SERAYUNEWS- Arab Saudi terus menunjukkan kekuatan ekonominya untuk mewujudkan Visi 2030 melalui transformasi besar-besaran, dengan minyak bumi tetap menjadi pilar utama.
Ketika harga minyak dunia melonjak pada 2022, Saudi Aramco menyalip Apple sebagai perusahaan dengan valuasi tertinggi di dunia, meraih laba fantastis senilai US$161 miliar.
Peneliti FEBI UIN Prof. K.H. Saifuddin Zuhri Purwokerto, Kholilur Rahman dalam keterangannya menyebut, konflik Rusia-Ukraina serta pemulihan ekonomi China mendorong proyeksi harga minyak tetap tinggi.
Diversifikasi ekonomi yang dilakukan Saudi membuahkan hasil signifikan. Tahun 2022, pertumbuhan ekonomi Arab Saudi mencapai 7,6 persen tercepat secara global mendorong nilai ekonomi negara menembus US$1 triliun untuk pertama kalinya.
Menurut Kholilur Rahman, angkanya bahkan melampaui negara-negara G7 dan kekuatan ekonomi besar seperti Tiongkok, India, serta Indonesia.
Inflasi Arab Saudi juga terkendali pada level 3 persen. Angka pengangguran terus menurun dan partisipasi perempuan dalam dunia kerja melonjak drastis hingga 200 persen dalam lima tahun terakhir.
Saudi tidak hanya bertumpu pada minyak fosil. Negara ini mulai mengembangkan energi terbarukan, memanfaatkan wilayah yang luas dan sinar matahari yang intens untuk pembangkit listrik tenaga surya dan angin.
Targetnya, 50 persen pasokan listrik nasional berasal dari energi bersih pada 2030. Investasi besar juga diarahkan pada teknologi hidrogen, termasuk pembangunan fasilitas amonia hijau terbesar di dunia.
Presiden AS Donald Trump mengusulkan rencana kontroversial: mengubah Jalur Gaza menjadi kawasan wisata kelas dunia layaknya “Riviera Timur Tengah”.
Dalam visinya, Amerika Serikat akan menguasai Gaza, membersihkan sisa-sisa perang, meratakan puing bangunan, dan membangunnya kembali. Trump bahkan menyarankan agar sekitar dua juta warga Palestina dipindahkan ke lokasi lain.
Rencana ini bukan baru. Menantu Trump, Jared Kushner, sempat mengusulkan hal serupa tahun lalu: mengosongkan Gaza dan menjadikannya resor pantai internasional di bawah pengawasan AS.

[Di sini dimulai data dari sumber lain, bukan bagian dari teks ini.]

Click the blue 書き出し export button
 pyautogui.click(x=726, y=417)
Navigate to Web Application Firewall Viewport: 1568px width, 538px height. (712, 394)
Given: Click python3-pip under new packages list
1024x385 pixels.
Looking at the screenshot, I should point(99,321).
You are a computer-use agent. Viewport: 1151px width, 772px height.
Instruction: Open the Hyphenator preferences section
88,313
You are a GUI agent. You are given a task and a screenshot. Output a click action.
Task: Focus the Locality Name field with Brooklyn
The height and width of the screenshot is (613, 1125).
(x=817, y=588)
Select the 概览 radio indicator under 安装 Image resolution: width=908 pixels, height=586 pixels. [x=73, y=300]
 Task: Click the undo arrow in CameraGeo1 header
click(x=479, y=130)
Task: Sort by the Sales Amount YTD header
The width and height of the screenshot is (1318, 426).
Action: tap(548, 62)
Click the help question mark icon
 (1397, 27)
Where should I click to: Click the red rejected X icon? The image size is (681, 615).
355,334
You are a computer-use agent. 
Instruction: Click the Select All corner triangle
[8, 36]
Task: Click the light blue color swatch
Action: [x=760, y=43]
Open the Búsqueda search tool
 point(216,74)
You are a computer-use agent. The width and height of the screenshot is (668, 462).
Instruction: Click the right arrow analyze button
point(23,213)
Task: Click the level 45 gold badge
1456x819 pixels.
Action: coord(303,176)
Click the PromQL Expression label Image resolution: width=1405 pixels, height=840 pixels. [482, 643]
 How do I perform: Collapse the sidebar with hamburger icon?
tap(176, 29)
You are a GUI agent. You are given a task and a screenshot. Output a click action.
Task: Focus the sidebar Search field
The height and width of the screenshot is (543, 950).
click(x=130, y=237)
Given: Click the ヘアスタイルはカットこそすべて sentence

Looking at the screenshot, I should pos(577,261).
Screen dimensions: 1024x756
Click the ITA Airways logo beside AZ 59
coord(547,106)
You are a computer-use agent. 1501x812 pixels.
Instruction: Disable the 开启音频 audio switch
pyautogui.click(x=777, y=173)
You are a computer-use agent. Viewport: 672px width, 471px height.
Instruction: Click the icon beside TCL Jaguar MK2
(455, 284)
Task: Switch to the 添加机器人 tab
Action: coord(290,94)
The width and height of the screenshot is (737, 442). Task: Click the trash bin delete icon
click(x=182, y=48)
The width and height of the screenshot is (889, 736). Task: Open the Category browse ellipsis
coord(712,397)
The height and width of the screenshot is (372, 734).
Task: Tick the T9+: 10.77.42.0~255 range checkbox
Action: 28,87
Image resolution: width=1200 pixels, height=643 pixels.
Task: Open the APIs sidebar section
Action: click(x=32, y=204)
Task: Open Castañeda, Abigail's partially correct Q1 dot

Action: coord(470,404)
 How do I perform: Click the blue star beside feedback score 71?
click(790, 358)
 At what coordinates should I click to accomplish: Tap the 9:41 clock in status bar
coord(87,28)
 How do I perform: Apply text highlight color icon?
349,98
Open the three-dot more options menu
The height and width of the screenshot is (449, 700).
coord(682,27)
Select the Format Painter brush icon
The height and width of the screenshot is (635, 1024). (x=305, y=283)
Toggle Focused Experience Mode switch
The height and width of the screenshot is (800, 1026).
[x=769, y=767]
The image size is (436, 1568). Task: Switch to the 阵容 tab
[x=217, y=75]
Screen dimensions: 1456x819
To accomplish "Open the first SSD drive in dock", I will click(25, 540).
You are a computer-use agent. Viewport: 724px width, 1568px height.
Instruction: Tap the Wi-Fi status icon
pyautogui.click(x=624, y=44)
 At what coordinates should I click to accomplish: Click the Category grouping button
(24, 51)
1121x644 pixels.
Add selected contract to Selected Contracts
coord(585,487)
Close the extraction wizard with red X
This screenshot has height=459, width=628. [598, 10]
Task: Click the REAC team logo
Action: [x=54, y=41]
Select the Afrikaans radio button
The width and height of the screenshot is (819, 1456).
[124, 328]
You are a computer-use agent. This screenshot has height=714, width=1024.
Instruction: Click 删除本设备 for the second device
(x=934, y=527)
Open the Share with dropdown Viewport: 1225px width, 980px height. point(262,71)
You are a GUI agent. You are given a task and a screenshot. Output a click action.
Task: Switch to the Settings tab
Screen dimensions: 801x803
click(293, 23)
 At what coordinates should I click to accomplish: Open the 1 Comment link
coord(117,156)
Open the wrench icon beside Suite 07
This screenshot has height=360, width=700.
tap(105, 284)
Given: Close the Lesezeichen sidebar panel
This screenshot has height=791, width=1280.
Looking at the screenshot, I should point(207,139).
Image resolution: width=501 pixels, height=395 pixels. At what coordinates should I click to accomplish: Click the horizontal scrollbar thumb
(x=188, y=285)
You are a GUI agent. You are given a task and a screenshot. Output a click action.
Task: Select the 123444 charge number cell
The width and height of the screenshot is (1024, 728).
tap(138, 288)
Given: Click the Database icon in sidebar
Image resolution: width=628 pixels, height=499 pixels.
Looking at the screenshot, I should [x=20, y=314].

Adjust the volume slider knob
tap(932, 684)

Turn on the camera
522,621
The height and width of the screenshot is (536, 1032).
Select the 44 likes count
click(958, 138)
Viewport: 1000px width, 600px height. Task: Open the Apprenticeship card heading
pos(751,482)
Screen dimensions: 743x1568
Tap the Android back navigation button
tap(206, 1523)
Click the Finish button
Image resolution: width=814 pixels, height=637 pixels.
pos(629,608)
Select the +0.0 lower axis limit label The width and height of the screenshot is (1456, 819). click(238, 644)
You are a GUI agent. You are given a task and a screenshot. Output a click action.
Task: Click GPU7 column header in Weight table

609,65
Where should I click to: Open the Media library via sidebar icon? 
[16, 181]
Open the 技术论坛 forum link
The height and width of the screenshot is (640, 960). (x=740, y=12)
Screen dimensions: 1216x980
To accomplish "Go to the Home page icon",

Pernyataan Trump pada 4 Februari 2025 dalam konferensi pers bersama Benjamin Netanyahu memicu gelombang reaksi keras dari berbagai pihak.
Organisasi HAM menyebut rencana ini mengandung unsur ethnic cleansing, karena berusaha mengusir warga Palestina dari tanah kelahiran mereka dengan dalih pembangunan.
Putra Mahkota Arab Saudi, Muhammad Bin Salman (MBS), secara tegas menolak rencana Trump. Ia menyatakan bahwa Arab Saudi tidak akan membuka hubungan diplomatik dengan Israel sebelum terbentuk negara Palestina yang merdeka.
Sebagai bentuk sikap, MBS menginisiasi pertemuan darurat dengan para pemimpin negara-negara Arab di Riyadh. Arab Saudi, Mesir, Yordania, UEA, dan Qatar merencanakan konferensi tingkat tinggi pada 20 Februari 2025 untuk menyusun respons bersama.
Pertemuan ini menjadi pembuka bagi KTT Arab darurat yang dijadwalkan digelar di Kairo pada 27 Februari 2025. Tujuannya, membentuk barisan Arab yang solid dalam menentang rencana AS mengusir warga Palestina dari Gaza dan menjadikan wilayah itu aset pariwisata internasional.
Penolakan keras dari negara-negara Arab memperlihatkan kebangkitan solidaritas regional yang jarang terjadi. Riyadh menegaskan bahwa pembentukan negara Palestina menjadi syarat utama sebelum proses normalisasi hubungan dengan Israel dapat dilanjutkan.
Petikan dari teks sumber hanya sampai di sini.